Senate President Phil Rock. Day, in his cups, announced to Rock that he wanted to be buried in Cook County. Rock, curious, pointed out that Day had been born in Missouri, raised in the Metro East and now lived in Springfield. True, said Day, but after he died, he wanted to remain active in Democratic politics.

Even so, Callahan did not let party politics get in the way of governmental action. Lawrence says Callahan made sure Dixon's Senate office worked closely with Edgar's office. "They were extremely cooperative with us," he says.

And they might have remained so but for one vote — Dixon's decision to support the Supreme Court nomination of Clarence Thomas. The vote outraged women in Illinois and spurred Moseley-Braun to enter the Democratic primary along with Al Hofeld and Dixon, eventually toppling the incumbent and becoming the first black woman in the Senate.

Callahan won't talk about the discussions leading up to the vote or about the decisions later on how to deal with it in the campaign. "I never say what advice I give and I don't have respect for aides who do," Callahan says. "I'll never write a book. Paul Simon and Alan Dixon have trusted me with everything in their lives. I would be a despicable person to write about what happened."

The Senate election ended Callahan's 19-year association with Dixon and freed him to go back to his first love. He contacted the Cubs, the Cardinals and the White Sox, seeking jobs in their home offices. None had openings.

But baseball's owners were looking for a full-time lobbyist in Washington. And with the help of his friends — notably Dixon and Sen. Herb Kohl of Wisconsin — Callahan made contact with Milwaukee Brewers president Bud Selig and got the job of his dreams.

Besides the antitrust exemption, he works on issues ranging from the tax deductibility of entertainment expenses to telecommunications legislation. He is also the point of contact for members who want to talk about expansion or who, as one asked the other day, simply want to know why home plate is shaped like a pentagon.

For Callahan, whose office walls are covered with the pennants of every major league team and whose desks are covered in baseballs, life couldn't be much better.
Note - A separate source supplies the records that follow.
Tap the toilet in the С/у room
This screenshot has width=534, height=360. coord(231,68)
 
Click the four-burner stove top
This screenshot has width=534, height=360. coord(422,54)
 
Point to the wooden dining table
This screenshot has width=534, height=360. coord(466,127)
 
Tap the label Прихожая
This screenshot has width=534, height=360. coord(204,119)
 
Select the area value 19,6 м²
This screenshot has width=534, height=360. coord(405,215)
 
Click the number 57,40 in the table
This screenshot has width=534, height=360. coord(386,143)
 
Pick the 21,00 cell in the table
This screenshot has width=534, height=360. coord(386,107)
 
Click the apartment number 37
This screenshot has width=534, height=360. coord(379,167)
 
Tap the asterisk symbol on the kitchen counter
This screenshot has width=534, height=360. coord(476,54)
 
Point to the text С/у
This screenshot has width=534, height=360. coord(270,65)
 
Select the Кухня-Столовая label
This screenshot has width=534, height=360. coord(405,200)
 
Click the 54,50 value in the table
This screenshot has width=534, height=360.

Last year, he attended 92 major league games — including 74 of the Baltimore Orioles' 81 home games. This year, before the strike, he saw 53 major league games and six spring training games. And that doesn't count the contests coached by his son, who now runs the baseball program at Southern Illinois University at Carbondale.

Yet he still finds time to send notes to friends to commemorate marriages, mourn deaths or just to share a newspaper clipping a mutual friend might find of interest.

"There aren't many people like Gene around, ever," says Dixon. "At a time when honesty is in decline, civility is dying and honor is gone, Callahan is one of the last true noble men." 

Kathleen Best covers the Illinois congressional delegation for the St. Louis Post-Dispatch in Washington.